Community Engagement

Calif. city supports customer ownership for PG&E

The city council of Davis, Calif., in December unanimously approved a resolution in support of transforming Pacific Gas and Electric into a customer-owned utility.

Davis, at least tangentially, had already lent its support to municipalization efforts that have arisen since PG&E declared bankruptcy in January in the wake of being implicated for causing deadly wildfires.

Davis Mayor Brett Lee was one of about two dozen city and county leaders who in November sent a letter to the California Public Utilities Commission that argued in favor of turning PG&E into a customer-owned utility.

And in August, the board of directors of Valley Clean Energy said it was studying the possibility of acquiring PG&E’s distribution facilities in its service territory, which includes Davis and other communities in Yolo County. The community choice aggregator’s board of directors includes two members of Davis’ city council.

Now, by approving the resolution, Davis’ city council officially registers its support of a takeover of PG&E. The city council wanted to make it clear that it was not just the mayor who was backing the idea, Lee said. “This firms up the city council’s support,” he said.

The resolution lays out several reasons for seeking to transform PG&E to customer ownership, including the “dystopia of alternating wildfires and blackouts that have displaced hundreds of thousands of residents, and disrupted the daily lives and livelihoods of millions more.”

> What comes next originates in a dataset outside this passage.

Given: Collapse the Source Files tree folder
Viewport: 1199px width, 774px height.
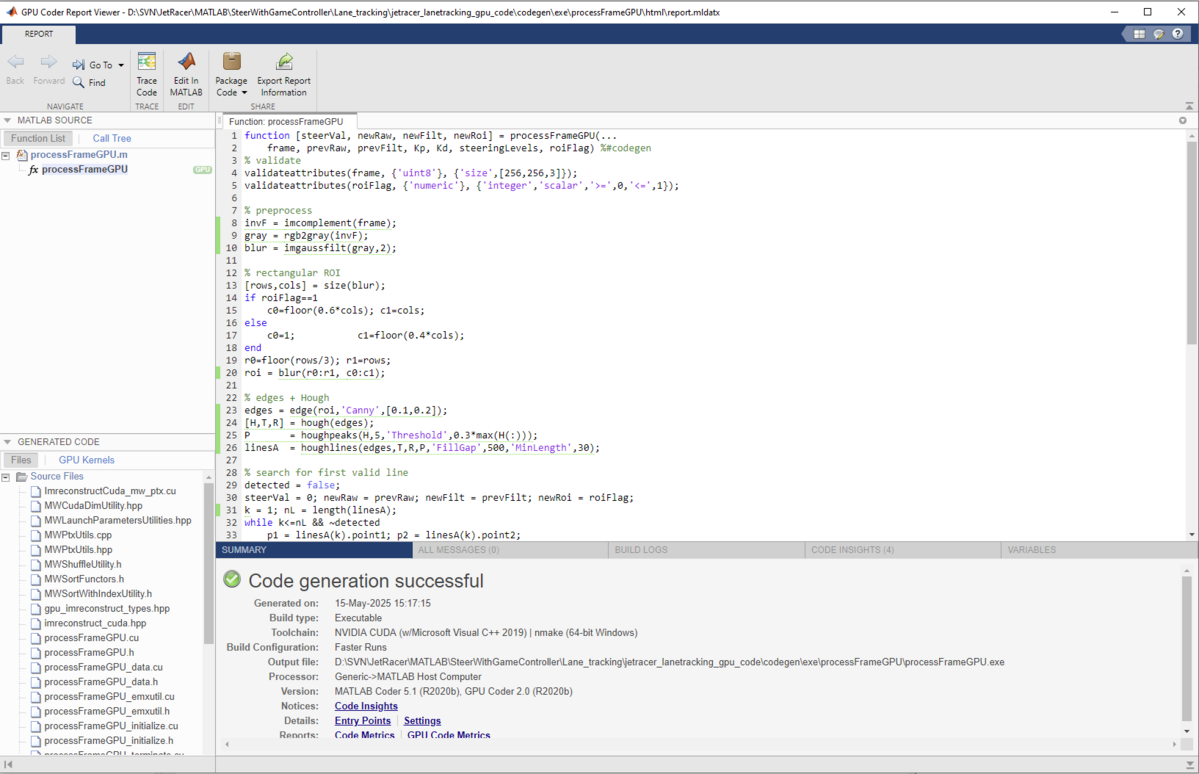Looking at the screenshot, I should [6, 477].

The resolution cites PG&E’s chronic underinvestment in “basic maintenance and safety” and argues that a solution to the current crisis would require access to “tens of billions of dollars” in capital investment for upgrades and grid hardening and that a customer-owned utility would benefit from “dramatically lower capital costs” because it would not be obliged to pay federal taxes or dividends to shareholders, rendering it able to devote more resources to maintenance and improvements in infrastructure and service.

At this point, Davis would seem to have two options: get on board Valley Clean Energy’s bid to take over PG&E’s assets in its territory or participate in a wider transformation of the investor-owned utility.

Valley Clean Energy in October submitted a $300 million bid to purchase PG&E’s lines, poles and other distribution assets in Yolo County.

“Personally, I would like to see an entity created for all of California,” that is, a customer-owned utility that would take over PG&E’s Northern California territory, Lee said. PG&E’s bankruptcy opened a window for that transformation to take place, but it is only open “for a very short amount of time,” he said.

While an investor-owned utility can offer a successful model in many contexts, the growing crisis of wildfires and increasing frequency of large, multi-billion-dollar losses demands a more sustainable ownership model for the company’s operations, the resolution says, calling for the California Public Utilities Commission and the U.S. Bankruptcy Court to “fully consider a proposal to transform Pacific Gas & Electric into a customer-owned utility.”

Lee said that he hopes that the city council’s resolution will strengthen the political resolve of public officials to take action to do what is best for the state’s communities and ratepayers.